▶ **Exercise aim**
Lay out everything from the line containing "Select the empty ellipse tool" down to the line containing "coord(150,103)" as a two-column CSV headed instruction and location, with one row per text and its answer, each in one quoted field and any line breaks turned into spaces. Leave the picture out.

▶ **Records shown**
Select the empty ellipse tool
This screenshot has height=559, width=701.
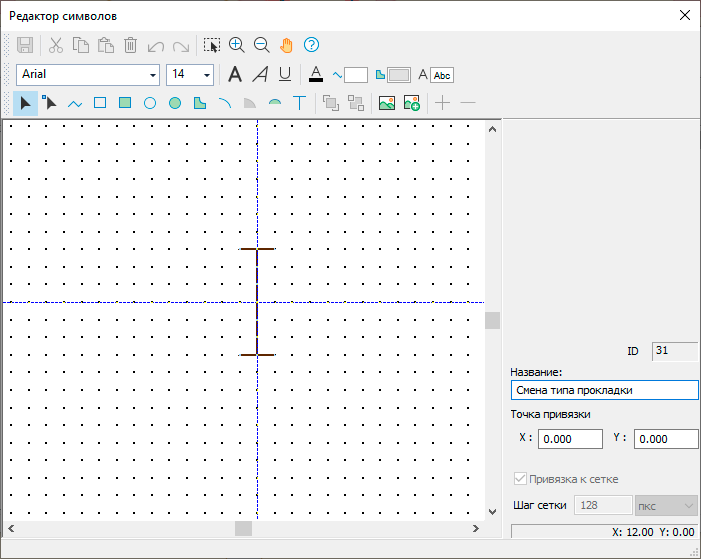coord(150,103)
==
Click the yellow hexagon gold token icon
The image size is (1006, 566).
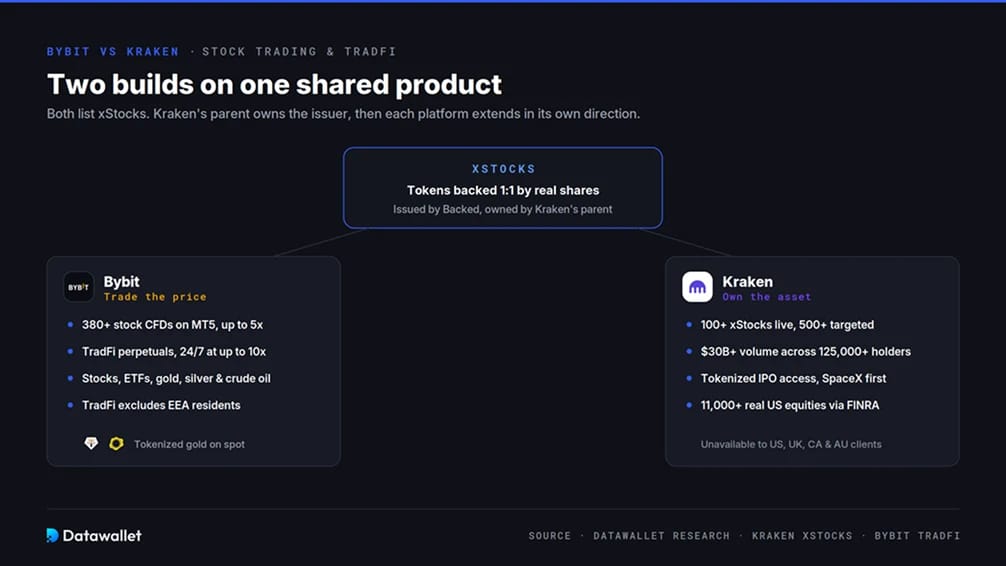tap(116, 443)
* * *
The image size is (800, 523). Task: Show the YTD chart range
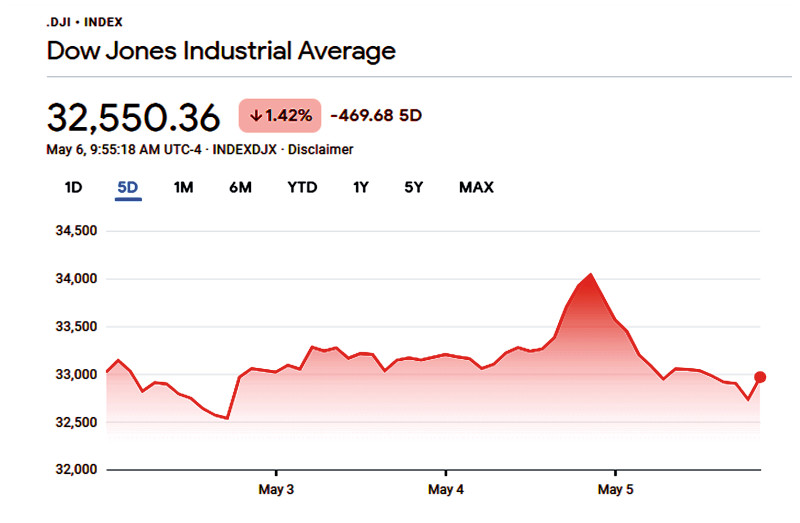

▶ **Response to this task**
instruction,location
"Select the empty ellipse tool This screenshot has height=559, width=701.","coord(150,103)"